For purely experimentation purpose, I ran the first 3 stages (which includes building and testing) of fabric8-planner
build on Travis-CI [0].
Here's what I found out -
[0] - https://travis-ci.org/jarifibrahim/fabric8-planner (check only the travis-test branch. The other branch failed since it didn't have a .travis.yml.file)
Is this really a whole build of fabric8-planner
and you literally have 7 specs? Something is really odd here... also from the perspective of the time needed to execute it (even on travis).
@chmouel , I am not sure if we can resize this same instance or we don't have enough privileges for that, should we ask @pbergene @jfchevrette they both have more access than us ?
@chmouel I am curious what we are resizing here - the jenkins master or the slave? isn't the job run in the slave?
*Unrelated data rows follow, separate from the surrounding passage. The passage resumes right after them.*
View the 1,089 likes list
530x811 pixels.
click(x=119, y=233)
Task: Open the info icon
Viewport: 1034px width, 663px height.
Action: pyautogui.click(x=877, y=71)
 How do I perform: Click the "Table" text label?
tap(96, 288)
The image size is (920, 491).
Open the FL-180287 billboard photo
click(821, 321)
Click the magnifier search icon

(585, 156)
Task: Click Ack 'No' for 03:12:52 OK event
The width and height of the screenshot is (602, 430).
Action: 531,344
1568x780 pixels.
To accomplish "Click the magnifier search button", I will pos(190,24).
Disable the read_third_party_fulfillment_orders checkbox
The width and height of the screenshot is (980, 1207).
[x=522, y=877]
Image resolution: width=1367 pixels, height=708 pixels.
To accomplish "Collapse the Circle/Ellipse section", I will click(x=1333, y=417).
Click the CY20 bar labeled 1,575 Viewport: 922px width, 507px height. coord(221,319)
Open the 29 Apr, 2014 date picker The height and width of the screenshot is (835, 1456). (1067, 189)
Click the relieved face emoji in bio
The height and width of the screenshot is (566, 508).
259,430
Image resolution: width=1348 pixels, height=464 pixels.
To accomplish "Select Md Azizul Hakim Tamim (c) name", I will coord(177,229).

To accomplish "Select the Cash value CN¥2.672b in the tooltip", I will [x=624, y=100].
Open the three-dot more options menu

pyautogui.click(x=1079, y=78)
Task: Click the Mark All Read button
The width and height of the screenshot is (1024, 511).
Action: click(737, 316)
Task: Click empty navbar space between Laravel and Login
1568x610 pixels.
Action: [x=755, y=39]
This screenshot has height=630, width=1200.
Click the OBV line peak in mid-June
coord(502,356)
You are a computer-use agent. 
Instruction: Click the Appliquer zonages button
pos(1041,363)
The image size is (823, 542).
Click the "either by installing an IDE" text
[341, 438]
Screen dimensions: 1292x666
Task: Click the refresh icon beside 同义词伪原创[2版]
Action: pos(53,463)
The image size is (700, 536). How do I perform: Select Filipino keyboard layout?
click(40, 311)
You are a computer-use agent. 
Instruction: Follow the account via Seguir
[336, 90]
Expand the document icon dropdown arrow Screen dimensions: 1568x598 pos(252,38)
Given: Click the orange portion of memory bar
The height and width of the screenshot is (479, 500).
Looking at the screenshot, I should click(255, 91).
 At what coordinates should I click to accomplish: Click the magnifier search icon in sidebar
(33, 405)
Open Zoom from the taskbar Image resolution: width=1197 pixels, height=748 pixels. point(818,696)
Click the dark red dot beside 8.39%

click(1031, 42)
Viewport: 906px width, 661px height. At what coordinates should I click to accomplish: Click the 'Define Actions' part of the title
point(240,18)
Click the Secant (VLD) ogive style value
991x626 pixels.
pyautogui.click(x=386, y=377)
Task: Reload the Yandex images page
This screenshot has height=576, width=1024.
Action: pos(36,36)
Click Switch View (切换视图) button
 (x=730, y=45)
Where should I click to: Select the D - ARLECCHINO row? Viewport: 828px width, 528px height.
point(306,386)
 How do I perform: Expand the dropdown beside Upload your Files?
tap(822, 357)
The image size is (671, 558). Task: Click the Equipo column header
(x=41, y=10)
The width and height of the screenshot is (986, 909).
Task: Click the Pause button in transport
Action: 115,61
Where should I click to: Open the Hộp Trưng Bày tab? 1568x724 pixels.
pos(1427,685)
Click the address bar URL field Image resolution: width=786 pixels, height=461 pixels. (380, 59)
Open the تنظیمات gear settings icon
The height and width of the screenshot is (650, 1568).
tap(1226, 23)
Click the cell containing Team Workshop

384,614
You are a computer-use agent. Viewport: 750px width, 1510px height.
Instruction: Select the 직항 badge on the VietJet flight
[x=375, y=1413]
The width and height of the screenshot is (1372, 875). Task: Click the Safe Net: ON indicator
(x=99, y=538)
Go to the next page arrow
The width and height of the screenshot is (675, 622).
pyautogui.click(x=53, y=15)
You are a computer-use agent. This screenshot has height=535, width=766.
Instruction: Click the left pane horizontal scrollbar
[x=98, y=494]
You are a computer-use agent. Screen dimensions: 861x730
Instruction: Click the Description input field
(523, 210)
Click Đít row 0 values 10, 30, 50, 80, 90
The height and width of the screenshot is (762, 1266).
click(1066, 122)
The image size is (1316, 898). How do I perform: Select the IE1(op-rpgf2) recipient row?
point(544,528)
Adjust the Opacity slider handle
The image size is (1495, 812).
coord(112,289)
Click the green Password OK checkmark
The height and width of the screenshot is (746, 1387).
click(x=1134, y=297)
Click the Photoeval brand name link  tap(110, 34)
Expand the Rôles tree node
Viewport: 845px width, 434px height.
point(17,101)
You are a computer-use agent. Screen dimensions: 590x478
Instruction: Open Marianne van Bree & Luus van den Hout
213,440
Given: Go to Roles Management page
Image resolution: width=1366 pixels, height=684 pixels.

Can we get an measurement of the cpu and the memory utilisation of the slave when the job is run?
this is resizing of the complete cluster where other services also run configmapcontroller, content-repository, elasticsearch, exposecontroller, fabric8-docker-registry, hubot-mattermost, jenkins, jenkins-slave-*, kibana, mattermost-db, mattermost, nexus
@bartoszmajsak
Is this really a whole build of fabric8-planner and you literally have 7 specs? Something is really odd here... also from the perspective of the time needed to execute it (even on travis).
Yes, these are the UI smoke tests. Since these tests perform actions such as clicking on a button it takes some time.
So after spending some times on it :
There is no memory limit on the containers it's literally be my guest mister container and use whatever you have memory available on the cluster,
we have a total memory of 15GB on the cluster currently (as seen on the screenshot i sent earlier)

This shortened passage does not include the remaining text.